▶ [What the task asks] Transcribe the following lines word for word, omitting the pictures from your answer.

Rows on where targets appear
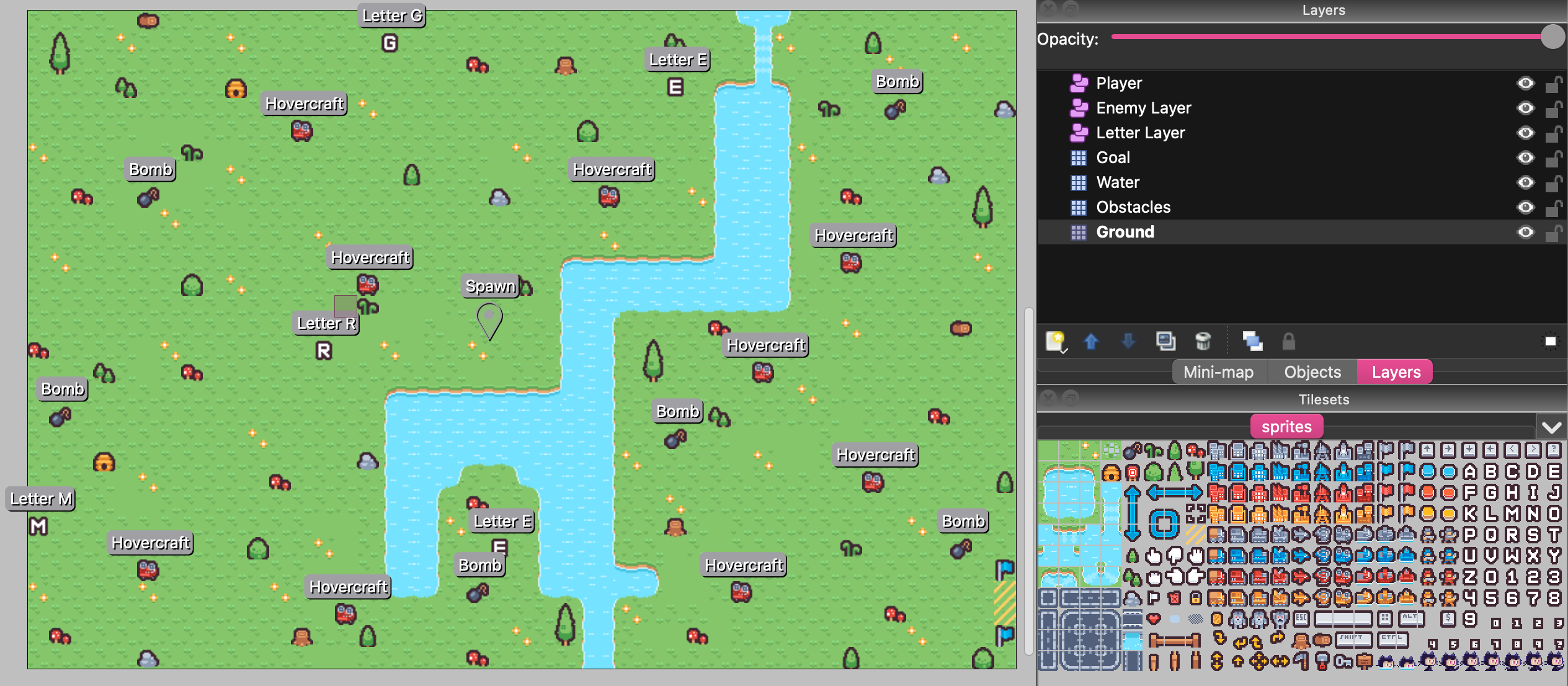Click the New Layer icon
Image resolution: width=1568 pixels, height=686 pixels.
(1054, 340)
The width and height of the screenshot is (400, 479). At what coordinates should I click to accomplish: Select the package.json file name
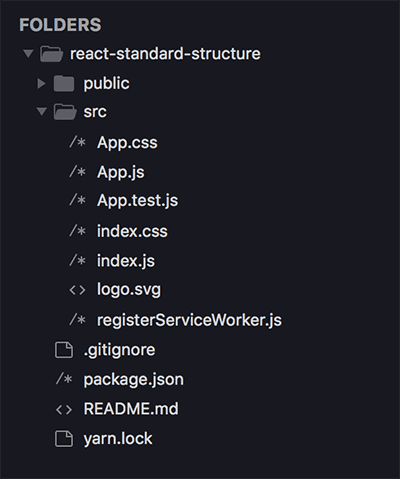[x=133, y=380]
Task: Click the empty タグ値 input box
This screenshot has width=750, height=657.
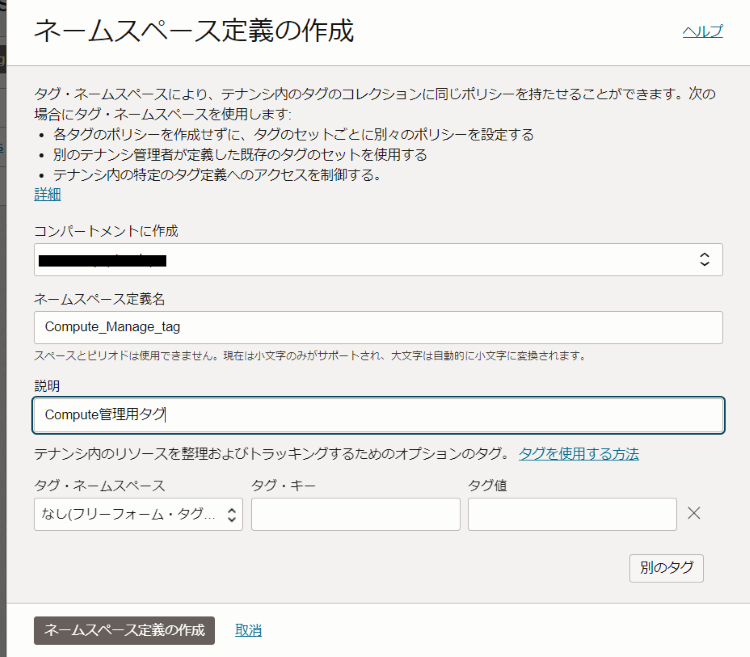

▶ [Answer below]
Click the New Layer icon
Image resolution: width=1568 pixels, height=686 pixels.
(1054, 340)
The width and height of the screenshot is (400, 479). At what coordinates should I click to accomplish: Select the package.json file name
[x=133, y=380]
Task: Click the empty タグ値 input box
This screenshot has width=750, height=657.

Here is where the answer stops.